Task material START

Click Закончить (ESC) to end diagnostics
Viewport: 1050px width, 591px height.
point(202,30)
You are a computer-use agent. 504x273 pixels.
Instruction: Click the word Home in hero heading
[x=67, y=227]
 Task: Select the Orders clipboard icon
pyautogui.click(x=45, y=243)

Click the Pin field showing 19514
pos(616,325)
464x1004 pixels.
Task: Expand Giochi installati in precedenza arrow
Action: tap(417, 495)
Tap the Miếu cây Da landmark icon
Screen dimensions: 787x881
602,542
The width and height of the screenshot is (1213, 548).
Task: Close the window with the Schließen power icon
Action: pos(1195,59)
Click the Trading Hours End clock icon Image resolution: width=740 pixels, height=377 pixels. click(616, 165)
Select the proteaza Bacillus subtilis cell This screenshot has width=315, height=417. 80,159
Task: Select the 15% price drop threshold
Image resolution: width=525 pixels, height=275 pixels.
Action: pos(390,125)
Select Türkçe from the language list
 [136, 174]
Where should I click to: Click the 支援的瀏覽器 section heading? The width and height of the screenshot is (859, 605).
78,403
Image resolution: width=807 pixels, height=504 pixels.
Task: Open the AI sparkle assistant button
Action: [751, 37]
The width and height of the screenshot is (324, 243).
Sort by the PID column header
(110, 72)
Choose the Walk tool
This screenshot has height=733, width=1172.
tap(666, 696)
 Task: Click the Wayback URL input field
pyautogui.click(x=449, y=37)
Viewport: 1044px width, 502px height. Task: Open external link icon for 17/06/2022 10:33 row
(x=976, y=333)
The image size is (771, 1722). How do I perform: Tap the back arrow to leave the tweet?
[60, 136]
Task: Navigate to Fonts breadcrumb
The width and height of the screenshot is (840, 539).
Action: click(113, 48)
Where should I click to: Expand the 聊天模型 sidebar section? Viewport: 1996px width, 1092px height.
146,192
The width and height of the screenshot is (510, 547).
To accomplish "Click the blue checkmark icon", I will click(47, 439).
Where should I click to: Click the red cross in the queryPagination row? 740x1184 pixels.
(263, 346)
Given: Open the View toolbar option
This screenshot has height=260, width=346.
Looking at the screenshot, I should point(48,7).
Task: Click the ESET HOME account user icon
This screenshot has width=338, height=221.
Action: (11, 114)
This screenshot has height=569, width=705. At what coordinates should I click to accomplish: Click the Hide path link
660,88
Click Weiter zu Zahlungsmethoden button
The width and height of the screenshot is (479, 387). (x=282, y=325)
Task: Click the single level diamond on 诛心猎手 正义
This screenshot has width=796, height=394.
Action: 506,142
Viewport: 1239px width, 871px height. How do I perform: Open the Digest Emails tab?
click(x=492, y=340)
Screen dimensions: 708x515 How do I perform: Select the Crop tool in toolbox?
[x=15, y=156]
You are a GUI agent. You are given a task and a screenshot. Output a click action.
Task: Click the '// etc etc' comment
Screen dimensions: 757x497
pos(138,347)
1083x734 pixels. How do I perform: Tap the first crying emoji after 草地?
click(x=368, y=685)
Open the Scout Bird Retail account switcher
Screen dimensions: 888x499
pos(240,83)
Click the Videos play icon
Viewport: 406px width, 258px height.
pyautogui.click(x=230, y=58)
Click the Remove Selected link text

Task material END

-- Assignment --
With nothing left out, print the data above exactly.

-- Response for this exercise --
Click Закончить (ESC) to end diagnostics
Viewport: 1050px width, 591px height.
point(202,30)
You are a computer-use agent. 504x273 pixels.
Instruction: Click the word Home in hero heading
[x=67, y=227]
 Task: Select the Orders clipboard icon
pyautogui.click(x=45, y=243)

Click the Pin field showing 19514
pos(616,325)
464x1004 pixels.
Task: Expand Giochi installati in precedenza arrow
Action: tap(417, 495)
Tap the Miếu cây Da landmark icon
Screen dimensions: 787x881
602,542
The width and height of the screenshot is (1213, 548).
Task: Close the window with the Schließen power icon
Action: pos(1195,59)
Click the Trading Hours End clock icon Image resolution: width=740 pixels, height=377 pixels. click(616, 165)
Select the proteaza Bacillus subtilis cell This screenshot has width=315, height=417. 80,159
Task: Select the 15% price drop threshold
Image resolution: width=525 pixels, height=275 pixels.
Action: pos(390,125)
Select Türkçe from the language list
 [136, 174]
Where should I click to: Click the 支援的瀏覽器 section heading? The width and height of the screenshot is (859, 605).
78,403
Image resolution: width=807 pixels, height=504 pixels.
Task: Open the AI sparkle assistant button
Action: [751, 37]
The width and height of the screenshot is (324, 243).
Sort by the PID column header
(110, 72)
Choose the Walk tool
This screenshot has height=733, width=1172.
tap(666, 696)
 Task: Click the Wayback URL input field
pyautogui.click(x=449, y=37)
Viewport: 1044px width, 502px height. Task: Open external link icon for 17/06/2022 10:33 row
(x=976, y=333)
The image size is (771, 1722). How do I perform: Tap the back arrow to leave the tweet?
[60, 136]
Task: Navigate to Fonts breadcrumb
The width and height of the screenshot is (840, 539).
Action: click(113, 48)
Where should I click to: Expand the 聊天模型 sidebar section? Viewport: 1996px width, 1092px height.
146,192
The width and height of the screenshot is (510, 547).
To accomplish "Click the blue checkmark icon", I will click(47, 439).
Where should I click to: Click the red cross in the queryPagination row? 740x1184 pixels.
(263, 346)
Given: Open the View toolbar option
This screenshot has height=260, width=346.
Looking at the screenshot, I should point(48,7).
Task: Click the ESET HOME account user icon
This screenshot has width=338, height=221.
Action: (11, 114)
This screenshot has height=569, width=705. At what coordinates should I click to accomplish: Click the Hide path link
660,88
Click Weiter zu Zahlungsmethoden button
The width and height of the screenshot is (479, 387). (x=282, y=325)
Task: Click the single level diamond on 诛心猎手 正义
This screenshot has width=796, height=394.
Action: 506,142
Viewport: 1239px width, 871px height. How do I perform: Open the Digest Emails tab?
click(x=492, y=340)
Screen dimensions: 708x515 How do I perform: Select the Crop tool in toolbox?
[x=15, y=156]
You are a GUI agent. You are given a task and a screenshot. Output a click action.
Task: Click the '// etc etc' comment
Screen dimensions: 757x497
pos(138,347)
1083x734 pixels. How do I perform: Tap the first crying emoji after 草地?
click(x=368, y=685)
Open the Scout Bird Retail account switcher
Screen dimensions: 888x499
pos(240,83)
Click the Videos play icon
Viewport: 406px width, 258px height.
pyautogui.click(x=230, y=58)
Click the Remove Selected link text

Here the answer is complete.